Applicant's summary and conclusion

Interpretation of results:

other: sub-category 1B and 1C since this test cannot resolve between the two

Conclusions:

In an in vitro EpiDerm assay conducted in accordance with OECD guideline 431 and to GLP, Di(tetraethylammonium)hexahydroxoplatinate(IV) (aqueous solution) was corrosive to skin and classified as sub-category 1B-and-1C.

Executive summary:

Di(tetraethylammonium)hexahydroxoplatinate(IV) (aqueous solution) was tested for skin corrosivity potential in an in vitro EpiDerm assay conducted in accordance with OECD guideline 431 and to GLP.

Cell viability was quantitatively measured using the MTT reduction assay with optical density being expressed as a relative percentage of that of the negative control. The mean cell viability following exposure to the test substance was calculated to be greater than25% (28% of the negative controls) after a 3-minute exposure and less than 15% (6.1% of the negative controls) after a 1-hour exposure, and it was therefore considered to be corrosive to skin.

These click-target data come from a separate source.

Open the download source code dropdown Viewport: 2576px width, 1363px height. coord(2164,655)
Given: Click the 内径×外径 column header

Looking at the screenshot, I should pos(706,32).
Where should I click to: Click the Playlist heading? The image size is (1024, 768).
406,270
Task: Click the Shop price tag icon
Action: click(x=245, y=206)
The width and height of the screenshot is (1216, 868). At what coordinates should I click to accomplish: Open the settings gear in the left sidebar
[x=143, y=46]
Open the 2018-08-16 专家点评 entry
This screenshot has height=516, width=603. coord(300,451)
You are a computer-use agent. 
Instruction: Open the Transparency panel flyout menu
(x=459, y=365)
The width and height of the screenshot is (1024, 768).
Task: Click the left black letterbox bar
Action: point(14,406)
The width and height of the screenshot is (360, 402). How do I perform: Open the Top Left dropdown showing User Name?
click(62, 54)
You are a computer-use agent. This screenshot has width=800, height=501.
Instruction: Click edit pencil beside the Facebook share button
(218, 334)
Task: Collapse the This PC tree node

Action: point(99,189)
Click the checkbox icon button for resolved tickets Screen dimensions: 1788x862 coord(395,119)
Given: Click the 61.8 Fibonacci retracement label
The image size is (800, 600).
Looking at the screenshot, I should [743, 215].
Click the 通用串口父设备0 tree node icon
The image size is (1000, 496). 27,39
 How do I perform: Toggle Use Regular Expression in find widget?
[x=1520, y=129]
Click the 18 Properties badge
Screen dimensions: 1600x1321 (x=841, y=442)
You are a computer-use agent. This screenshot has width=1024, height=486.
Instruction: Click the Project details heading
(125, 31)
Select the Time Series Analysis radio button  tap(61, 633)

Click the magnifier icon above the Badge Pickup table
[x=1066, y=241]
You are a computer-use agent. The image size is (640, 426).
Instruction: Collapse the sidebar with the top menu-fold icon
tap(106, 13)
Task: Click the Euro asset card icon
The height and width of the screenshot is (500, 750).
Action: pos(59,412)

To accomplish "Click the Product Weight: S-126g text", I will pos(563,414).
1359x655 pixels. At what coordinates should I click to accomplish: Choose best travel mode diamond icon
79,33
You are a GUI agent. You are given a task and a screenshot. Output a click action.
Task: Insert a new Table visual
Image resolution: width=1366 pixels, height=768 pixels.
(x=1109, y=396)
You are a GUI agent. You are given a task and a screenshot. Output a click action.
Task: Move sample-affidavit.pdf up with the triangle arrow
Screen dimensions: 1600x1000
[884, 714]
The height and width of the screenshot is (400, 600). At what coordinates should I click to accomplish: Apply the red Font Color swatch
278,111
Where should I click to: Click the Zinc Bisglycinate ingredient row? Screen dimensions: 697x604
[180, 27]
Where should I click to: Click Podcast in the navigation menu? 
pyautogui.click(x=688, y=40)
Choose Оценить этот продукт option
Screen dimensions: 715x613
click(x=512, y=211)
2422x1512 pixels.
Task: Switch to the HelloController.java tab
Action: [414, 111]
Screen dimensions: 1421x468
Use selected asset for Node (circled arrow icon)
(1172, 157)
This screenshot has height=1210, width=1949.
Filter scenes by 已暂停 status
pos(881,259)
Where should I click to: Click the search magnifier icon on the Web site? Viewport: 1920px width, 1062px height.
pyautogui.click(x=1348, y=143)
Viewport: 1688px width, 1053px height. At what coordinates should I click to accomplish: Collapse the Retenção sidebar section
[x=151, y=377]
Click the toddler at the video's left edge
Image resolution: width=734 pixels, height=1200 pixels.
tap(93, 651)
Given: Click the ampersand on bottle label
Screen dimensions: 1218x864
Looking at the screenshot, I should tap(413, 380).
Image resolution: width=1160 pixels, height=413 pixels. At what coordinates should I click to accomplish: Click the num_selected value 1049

Under the conditions of this assay, Di(tetraethylammonium)hexahydroxoplatinate(IV) (aqueous solution)did not meet the criteria for classification as corrosive category 1A under GHS classification criteria but would be classified as sub-category 1B-and-1C.

Based on the results of this study, the test item should be classified as corrosive to the skin (category 1B) according to EU CLP criteria (EC 1272/2008).